Uitspraak van de voorzieningenrechter van de Afdeling bestuursrechtspraak van de Raad van State op een verzoek om het treffen van een voorlopige voorziening (artikel 8:81 van de Algemene wet bestuursrecht (hierna: de Awb)) en, met toepassing van artikel 8:86 van die wet, op het beroep, in het geding tussen:

Vereniging Het Groene Hart, gevestigd te Den Dungen, gemeente Sint-Michielsgestel,

verzoekster,

en

de raad van de gemeente Meierijstad,

verweerder.

Procesverloop

Bij besluit van 16 december 2021 heeft de raad het bestemmingsplan "Eerschotsestraat-Zuid" (Sint Oedenrode) vastgesteld.

Tegen dit besluit heeft de vereniging beroep ingesteld.

De vereniging heeft de voorzieningenrechter verzocht een voorlopige voorziening te treffen.

De raad van de gemeente Meierijstad heeft een verweerschrift ingediend.

Daartoe in de gelegenheid gesteld heeft Okko Projectontwikkeling een schriftelijke uiteenzetting ingediend.
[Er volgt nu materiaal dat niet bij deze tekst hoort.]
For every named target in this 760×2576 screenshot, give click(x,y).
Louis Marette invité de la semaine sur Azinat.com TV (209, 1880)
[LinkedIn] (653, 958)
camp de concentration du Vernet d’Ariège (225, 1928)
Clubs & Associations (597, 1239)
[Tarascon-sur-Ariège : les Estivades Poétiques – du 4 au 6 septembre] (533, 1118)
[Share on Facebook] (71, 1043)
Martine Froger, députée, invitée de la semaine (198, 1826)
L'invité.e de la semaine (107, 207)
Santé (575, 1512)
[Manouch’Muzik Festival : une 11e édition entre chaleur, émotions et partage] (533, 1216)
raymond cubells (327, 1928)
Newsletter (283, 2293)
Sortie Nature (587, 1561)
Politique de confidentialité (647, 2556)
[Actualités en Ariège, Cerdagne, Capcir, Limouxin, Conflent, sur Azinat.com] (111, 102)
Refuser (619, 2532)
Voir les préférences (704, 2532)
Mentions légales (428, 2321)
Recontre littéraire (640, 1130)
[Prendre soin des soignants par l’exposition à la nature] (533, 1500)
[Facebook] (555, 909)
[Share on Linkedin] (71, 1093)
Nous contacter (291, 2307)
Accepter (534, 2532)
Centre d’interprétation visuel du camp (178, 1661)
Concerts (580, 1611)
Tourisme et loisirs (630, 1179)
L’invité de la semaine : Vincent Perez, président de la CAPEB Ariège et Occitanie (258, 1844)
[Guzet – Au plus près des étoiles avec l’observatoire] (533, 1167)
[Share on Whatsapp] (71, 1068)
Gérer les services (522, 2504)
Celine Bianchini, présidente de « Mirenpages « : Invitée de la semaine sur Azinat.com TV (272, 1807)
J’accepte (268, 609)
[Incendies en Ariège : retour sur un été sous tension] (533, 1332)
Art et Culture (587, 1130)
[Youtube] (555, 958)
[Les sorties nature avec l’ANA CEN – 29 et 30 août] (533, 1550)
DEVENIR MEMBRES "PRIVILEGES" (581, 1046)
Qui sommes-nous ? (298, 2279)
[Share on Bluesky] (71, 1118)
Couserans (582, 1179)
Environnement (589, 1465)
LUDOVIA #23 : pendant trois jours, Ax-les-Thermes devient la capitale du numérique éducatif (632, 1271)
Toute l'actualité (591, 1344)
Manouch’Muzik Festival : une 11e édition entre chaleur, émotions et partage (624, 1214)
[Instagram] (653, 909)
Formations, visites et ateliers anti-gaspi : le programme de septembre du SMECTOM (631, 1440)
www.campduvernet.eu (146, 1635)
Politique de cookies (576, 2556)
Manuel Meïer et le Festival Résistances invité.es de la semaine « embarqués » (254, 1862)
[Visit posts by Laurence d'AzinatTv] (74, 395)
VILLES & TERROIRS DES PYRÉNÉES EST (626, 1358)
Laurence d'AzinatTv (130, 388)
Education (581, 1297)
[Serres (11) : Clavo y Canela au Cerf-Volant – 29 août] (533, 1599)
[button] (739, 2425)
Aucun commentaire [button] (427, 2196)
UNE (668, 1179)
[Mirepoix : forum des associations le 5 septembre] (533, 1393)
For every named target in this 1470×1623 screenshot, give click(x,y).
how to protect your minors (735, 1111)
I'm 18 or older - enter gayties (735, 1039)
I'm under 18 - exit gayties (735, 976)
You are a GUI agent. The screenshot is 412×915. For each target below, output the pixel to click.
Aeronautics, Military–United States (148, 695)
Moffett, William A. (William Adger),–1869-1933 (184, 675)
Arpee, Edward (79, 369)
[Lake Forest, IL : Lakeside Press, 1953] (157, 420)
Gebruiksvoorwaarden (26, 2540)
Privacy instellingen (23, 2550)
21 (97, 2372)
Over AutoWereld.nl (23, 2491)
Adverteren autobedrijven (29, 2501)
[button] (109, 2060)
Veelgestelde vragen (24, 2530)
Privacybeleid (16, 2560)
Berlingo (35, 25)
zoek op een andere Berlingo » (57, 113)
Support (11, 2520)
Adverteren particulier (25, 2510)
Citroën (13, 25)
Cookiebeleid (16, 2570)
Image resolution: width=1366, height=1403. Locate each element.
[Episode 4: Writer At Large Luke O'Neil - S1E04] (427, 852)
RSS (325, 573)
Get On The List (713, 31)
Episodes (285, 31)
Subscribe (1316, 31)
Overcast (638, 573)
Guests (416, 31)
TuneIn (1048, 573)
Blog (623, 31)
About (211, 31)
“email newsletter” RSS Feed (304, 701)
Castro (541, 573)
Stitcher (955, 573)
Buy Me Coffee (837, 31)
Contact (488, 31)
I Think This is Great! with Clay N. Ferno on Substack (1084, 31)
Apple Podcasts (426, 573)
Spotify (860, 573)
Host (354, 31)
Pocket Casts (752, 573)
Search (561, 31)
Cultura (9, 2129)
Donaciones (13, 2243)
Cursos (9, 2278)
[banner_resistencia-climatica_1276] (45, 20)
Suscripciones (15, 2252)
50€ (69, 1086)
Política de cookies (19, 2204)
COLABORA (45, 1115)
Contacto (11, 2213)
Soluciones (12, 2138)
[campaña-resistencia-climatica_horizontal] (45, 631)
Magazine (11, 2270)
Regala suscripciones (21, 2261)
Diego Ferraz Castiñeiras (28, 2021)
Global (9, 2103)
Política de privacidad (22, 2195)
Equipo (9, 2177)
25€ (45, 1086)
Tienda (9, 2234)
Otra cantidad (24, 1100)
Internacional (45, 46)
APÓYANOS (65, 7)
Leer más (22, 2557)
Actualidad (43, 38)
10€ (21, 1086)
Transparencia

De raad en Okko Projectontwikkeling hebben nadere stukken ingediend.

De voorzieningenrechter heeft het verzoek ter zitting behandeld op 9 juni 2022, waar de vereniging, vertegenwoordigd door [gemachtigde] en de raad, vertegenwoordigd door N.J.A. van Gelderen, zijn verschenen. Voorts is ter zitting Okko Projectontwikkeling, vertegenwoordigd door mr. A.J.L Claassen, advocaat te Eindhoven, als partij gehoord.

Partijen hebben ter zitting toestemming gegeven onmiddellijk uitspraak te doen in de hoofdzaak.

Overwegingen

1.       In dit geval kan nader onderzoek redelijkerwijs niet bijdragen aan de beoordeling van de zaak en bestaat ook overigens geen beletsel om met toepassing van artikel 8:86, eerste lid, van de Awb onmiddellijk uitspraak te doen in de hoofdzaak.

2.       Het bestemmingsplan voorziet in een woningbouwontwikkeling met 60-63 woningen op de locatie Eerschotsestraat Zuid in Sint-Oedenrode. Ten zuiden van het plangebied ligt een zijtak van de rivier de Dommel.

3.       De Crisis en herstelwet (hierna: de Chw) is van toepassing, omdat het plan de bouw van meer dan 11 woningen mogelijk maakt. Het na afloop van de beroepstermijn aanvoeren van nieuwe beroepsgronden is, gelet op het bepaalde in artikel 1.6a van de Crisis- en herstelwet, niet toegestaan.

4.       De voorzieningenrechter stelt vast dat de vereniging binnen de beroepstermijn alleen de beroepsgrond heeft ingebracht dat volgens haar onvoldoende rekening is gehouden met de belangen die samenhangen met het natuurlandschap van de zijtak van de Dommel en de cultuurhistorische overgang van bebouwing naar de zijtak van de Dommel. Zoals ter zitting ook is besproken zal van hetgeen de vereniging nadien heeft ingebracht, schriftelijk en ter zitting, alleen dat wat kan worden gevat onder deze beroepsgrond, in aanmerking komen voor beoordeling door de voorzieningenrechter.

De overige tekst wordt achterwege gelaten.